# Flip-up Table Conversion



## Moosegut (Sep 24, 2005)

I knew we'd NEVER use the flip-up table on the side of the kitchen counter. We rarely use the shower in the TT. HEY! I have an idea!









I removed the flip-up table and "modded" it for use in the bathroom. For complete details and pictures visit the Modifications Gallery. Sort the gallery by "Uploaded Date" "Descending" and you'll see the five pics I posted. Unfortunately, I forgot to load them in reverse order. So click on number one and then use the "Next Newest Image" arrow.

Scott


----------



## BigBadBrain (Aug 26, 2004)

GREAT Mod! This is on my list for spring mods! DW REALLY liked it, thanks!

BBB


----------



## 2500Ram (Oct 30, 2005)

I like that! Forget DW, I've got to do that.

Great Mod









Bill.


----------



## wolfwood (Sep 19, 2005)

This looks great - and I'll bet the table & hardware can be aquired at HomeDepot or Lowes if you didn't want to sacrifice the kitchen pop-up. Now - can you guys also figure out how to cut a 'window' in the rolling curtain so that the pop-up table can be easily accessed while taking a shower and without sending the water through the b'room?!


----------



## Moosegut (Sep 24, 2005)

DW just came home and I showed her. I surprised her with this mod and she really likes it. It was quite easy to do and considering all the kissing and hugging it got me - well worth it. I think an "Outback Walk" may be in the offing.

§ Provided material
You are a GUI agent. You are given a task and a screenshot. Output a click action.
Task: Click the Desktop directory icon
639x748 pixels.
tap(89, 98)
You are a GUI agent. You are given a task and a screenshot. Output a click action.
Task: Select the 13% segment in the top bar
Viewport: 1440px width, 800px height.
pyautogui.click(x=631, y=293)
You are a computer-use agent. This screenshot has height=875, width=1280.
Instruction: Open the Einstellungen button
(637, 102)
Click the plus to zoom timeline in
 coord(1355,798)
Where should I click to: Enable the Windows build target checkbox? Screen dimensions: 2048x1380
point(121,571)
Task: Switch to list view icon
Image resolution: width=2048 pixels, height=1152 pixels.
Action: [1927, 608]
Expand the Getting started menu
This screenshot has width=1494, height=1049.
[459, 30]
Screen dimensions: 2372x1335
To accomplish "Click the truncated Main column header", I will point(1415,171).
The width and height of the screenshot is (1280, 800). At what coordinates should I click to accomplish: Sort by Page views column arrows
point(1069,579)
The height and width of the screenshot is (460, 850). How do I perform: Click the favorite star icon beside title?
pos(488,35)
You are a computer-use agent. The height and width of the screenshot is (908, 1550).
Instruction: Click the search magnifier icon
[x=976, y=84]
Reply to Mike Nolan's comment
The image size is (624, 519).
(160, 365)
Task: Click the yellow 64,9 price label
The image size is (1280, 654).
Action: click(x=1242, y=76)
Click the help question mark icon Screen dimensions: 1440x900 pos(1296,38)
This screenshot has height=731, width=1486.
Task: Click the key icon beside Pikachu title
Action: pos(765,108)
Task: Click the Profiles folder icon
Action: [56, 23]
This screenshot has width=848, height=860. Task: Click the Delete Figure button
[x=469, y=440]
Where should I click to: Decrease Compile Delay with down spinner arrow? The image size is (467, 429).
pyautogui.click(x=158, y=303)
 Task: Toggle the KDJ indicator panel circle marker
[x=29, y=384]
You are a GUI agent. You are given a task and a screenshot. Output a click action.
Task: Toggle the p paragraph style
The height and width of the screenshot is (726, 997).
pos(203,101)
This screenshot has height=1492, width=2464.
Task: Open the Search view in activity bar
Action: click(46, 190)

§ Task description
Copy the flip-up table thread in full, word for word. Rely only on the flip-up table thread and set the items aside.

§ Response for this exercise
# Flip-up Table Conversion



## Moosegut (Sep 24, 2005)

I knew we'd NEVER use the flip-up table on the side of the kitchen counter. We rarely use the shower in the TT. HEY! I have an idea!









I removed the flip-up table and "modded" it for use in the bathroom. For complete details and pictures visit the Modifications Gallery. Sort the gallery by "Uploaded Date" "Descending" and you'll see the five pics I posted. Unfortunately, I forgot to load them in reverse order. So click on number one and then use the "Next Newest Image" arrow.

Scott


----------



## BigBadBrain (Aug 26, 2004)

GREAT Mod! This is on my list for spring mods! DW REALLY liked it, thanks!

BBB


----------



## 2500Ram (Oct 30, 2005)

I like that! Forget DW, I've got to do that.

Great Mod









Bill.


----------



## wolfwood (Sep 19, 2005)

This looks great - and I'll bet the table & hardware can be aquired at HomeDepot or Lowes if you didn't want to sacrifice the kitchen pop-up. Now - can you guys also figure out how to cut a 'window' in the rolling curtain so that the pop-up table can be easily accessed while taking a shower and without sending the water through the b'room?!


----------



## Moosegut (Sep 24, 2005)

DW just came home and I showed her. I surprised her with this mod and she really likes it. It was quite easy to do and considering all the kissing and hugging it got me - well worth it. I think an "Outback Walk" may be in the offing.